ADINA ÖDÜL TÖRENİ ÇALIŞMASI
Hüseyin Kahya’nın en büyük oğlu Halil Hiçyılmaz’ın kızı Hamide Ataman ve oğlu Cenk Ataman’ın girişimleri ile 22 Eylül Cumartesi günü Hüseyin Kahya Parkı’nda, Hüseyin Kahya’nın ölümünün 82. Yıldönümü münasebetiyle bir anma programı yapılacak. MKE fabrikaları için devlete bağışladığı araziler vesilesiyle Kırıkkale’nin kuruluşunda büyük rol oynayan vatansever Hiçyılmaz ile ilgili olarak görüşlerini aldığımız Cenk Ataman, Hüseyin Kahya’nın kendilerinin değil Kırıkkale’nin dedesi olduğuna dikkat çekerek “Sayın Cumhurbaşkanımıza Hüseyin Kahya adına savunma sanayi ödülleri verilmesi için bir talepde bulunduk. Bunun üzerine MKEK yönetimi bizimle irtibata geçti. Görüşmeler devam ediyor. Olumlu sonuçlanacağı inancındayız.” ifadelerini kullandı.

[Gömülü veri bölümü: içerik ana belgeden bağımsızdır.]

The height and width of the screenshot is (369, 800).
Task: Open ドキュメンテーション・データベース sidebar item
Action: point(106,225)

‘HİÇYILMAYAN ADAM’ FİLMİ ÇEKİLECEK
Ataman, kurum kararı ile yeni yapılacak Silah Organize Savunma Sanayii Bölgesi'ne Hüseyin Kâhya ismi verilmesinin gündeme alındığını, bunun yanısıra ailesi olarak 22.09.1936 tarihinde vefat eden dedesi adına her yıl dua günü etkinliği düzenleyeceklerini belirtti. Ataman ayrıca Hüseyin Kahya’nın hayatını konu alan ‘Hiçyılmayan Adam’ adında bir film çektireceklerini belirterek “Burada amacımız Hüseyin Kahya gibi bir değeri herkesin tanımasıdır. Filimde Hüseyin Kahya rolünü Kenan İmirzalioğlu yada Sadettin Saran’ın oynamasını istiyoruz. Filmden elde edilecek gelirle filmin tüm Anadoluda izlenmesi için açık hava sinemacılığı organizasyonu yapacağız. Hüseyin Kahya bu ülkenin bir değeridir. Özellikle Kırıkkale için önemli bir yeri vardır. Tüm Kırıkkalelileri de anma programımıza bekliyoruz” çağrısında bulundu.

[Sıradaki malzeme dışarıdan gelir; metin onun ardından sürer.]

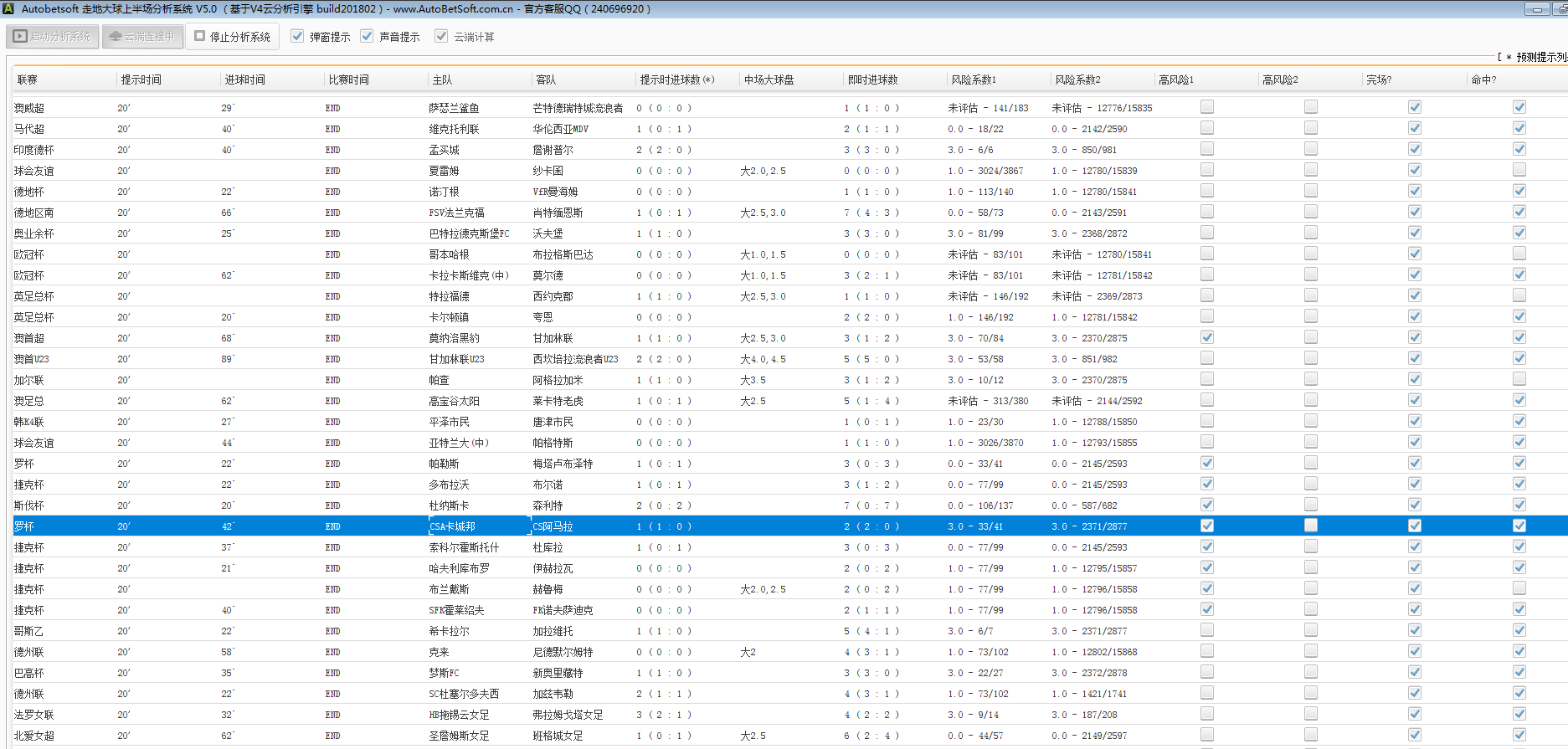Viewport: 1568px width, 749px height.
Task: Sort by the 联赛 column header
Action: coord(28,80)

HÜSEYİN KÂHYA HİÇYILMAZ (1883 -1936)
1924 yılında, Cumhuriyetimizin Kurucusu Gazi Mustafa Kemal Atatürk’ün talimatıyla, yeni bir sanayi şehri plânlanmaktaydı. Stratejik ve jeopolitik konumundan dolayı Orta Anadolu Bölgesi’nde kurulması kararlaştırılmıştı. Bir kişi vardı ki Kırıkkale‘yi şehir adayları içerisine dâhil etmeyi, köyünü il yapmayı başaracaktı. İlerleyen tarihte o Kırıkkale şehrinin kurucusu olacaktı.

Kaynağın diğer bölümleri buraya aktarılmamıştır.